Amygdalar CB2 cannabinoid receptor mediates fear extinction deficits
promoted by orexin-A/hypocretin-1
Abstract
Background and purpose: Anxiety is often characterized by an inability
to extinguish learned fear responses. Orexins/hypocretins are involved
in the modulation of aversive memories, and dysregulation of this system
may contribute to the aetiology of anxiety disorders characterized by
pathological fear. The mechanisms by which orexins regulate fear remain
unknown. Experimental approach: We investigated the role of the
endogenous cannabinoid system in the impaired fear extinction induced by
orexin-A (OXA) in male mice. Behavioural pharmacology, neurochemical,
molecular and genetic approaches were used. Key results: The selective
inhibitor of 2-arachidonoylglycerol (2-AG) biosynthesis O7460 abolished
the fear extinction deficits induced by OXA. Accordingly, increased 2-AG
levels were observed in the amygdala and hippocampus of mice treated
with OXA that do not extinguish fear, suggesting that high levels of
this endocannabinoid are related to poor extinction. Impairment of fear
extinction induced by OXA was associated with increased expression of
CB2 cannabinoid receptor (CB2R) in microglial cells of the basolateral
amygdala. Consistently, the intra-amygdala infusion of the CB2R
antagonist AM630 completely blocked the impaired extinction promoted by
OXA. Microglial and CB2R expression depletion in the amygdala with
PLX5622 chow also prevented these extinction deficits.

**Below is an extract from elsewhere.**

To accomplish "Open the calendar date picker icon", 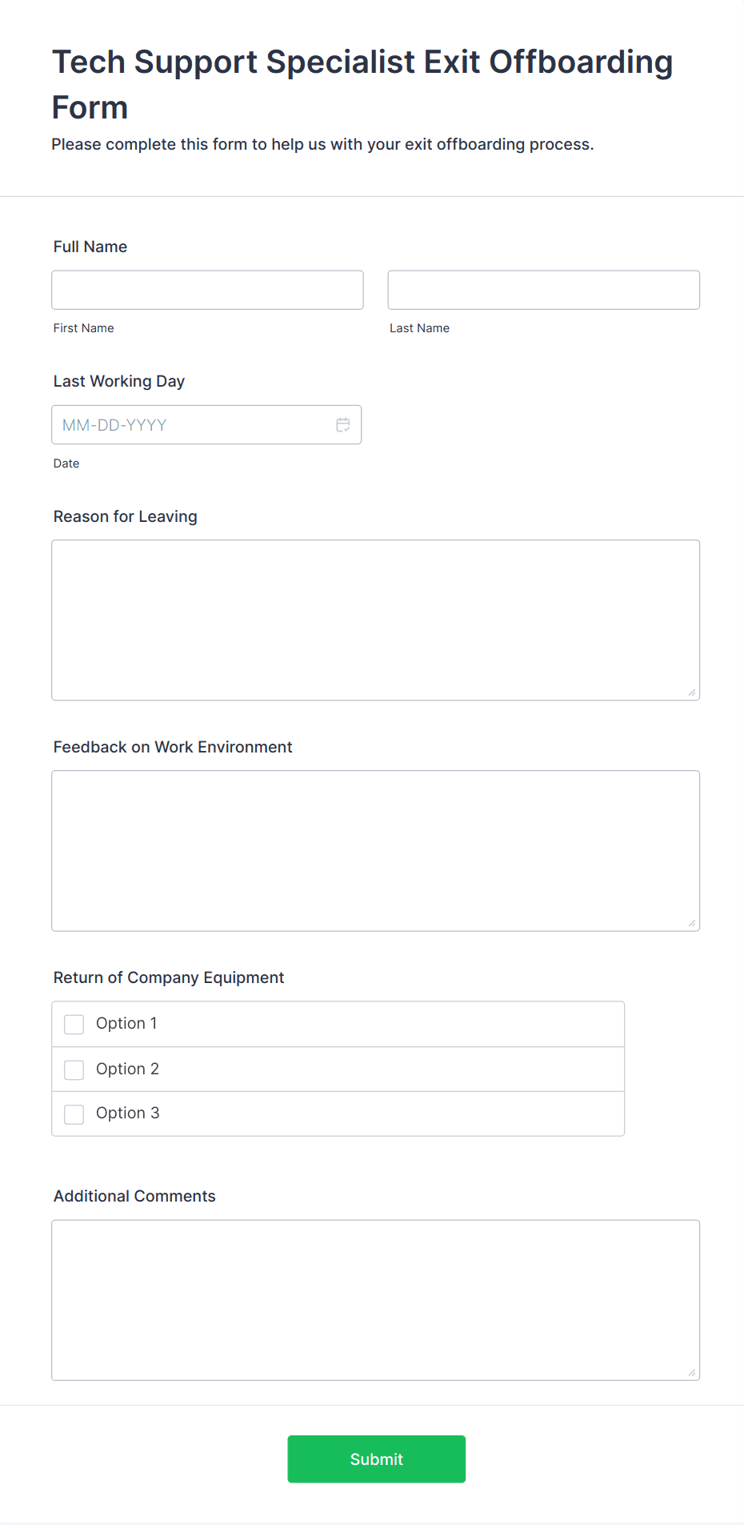I will 343,425.
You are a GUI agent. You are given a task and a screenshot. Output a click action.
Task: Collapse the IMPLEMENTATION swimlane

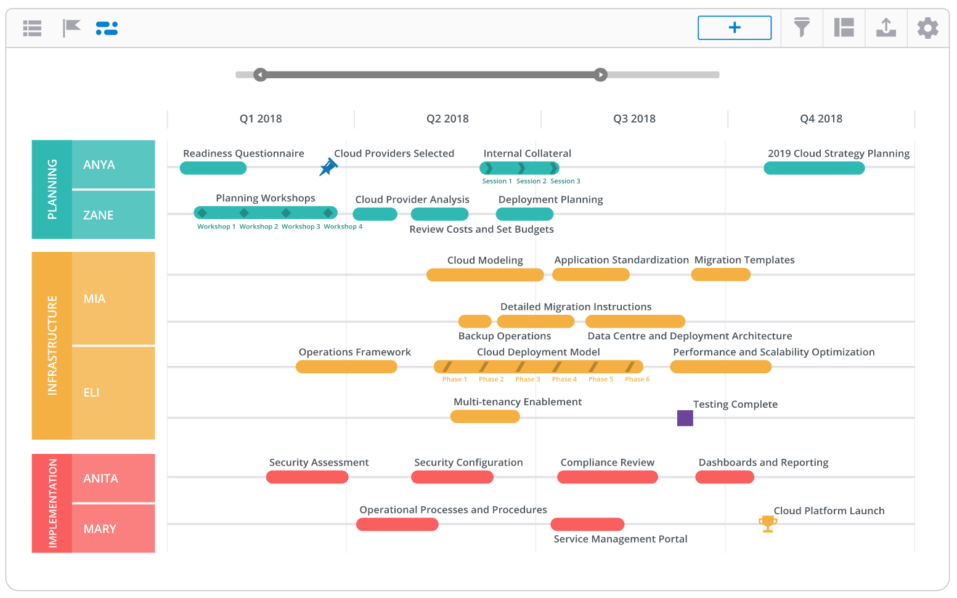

Conclusions and
implications: We reveal that overactivation of the orexin system leads
to impaired fear extinction through 2-AG and amygdalar CB2R. This novel
mechanism may pave the way towards novel potential approaches to treat
diseases associated with inappropriate retention of fear, such as
post-traumatic stress disorder, panic anxiety and phobias.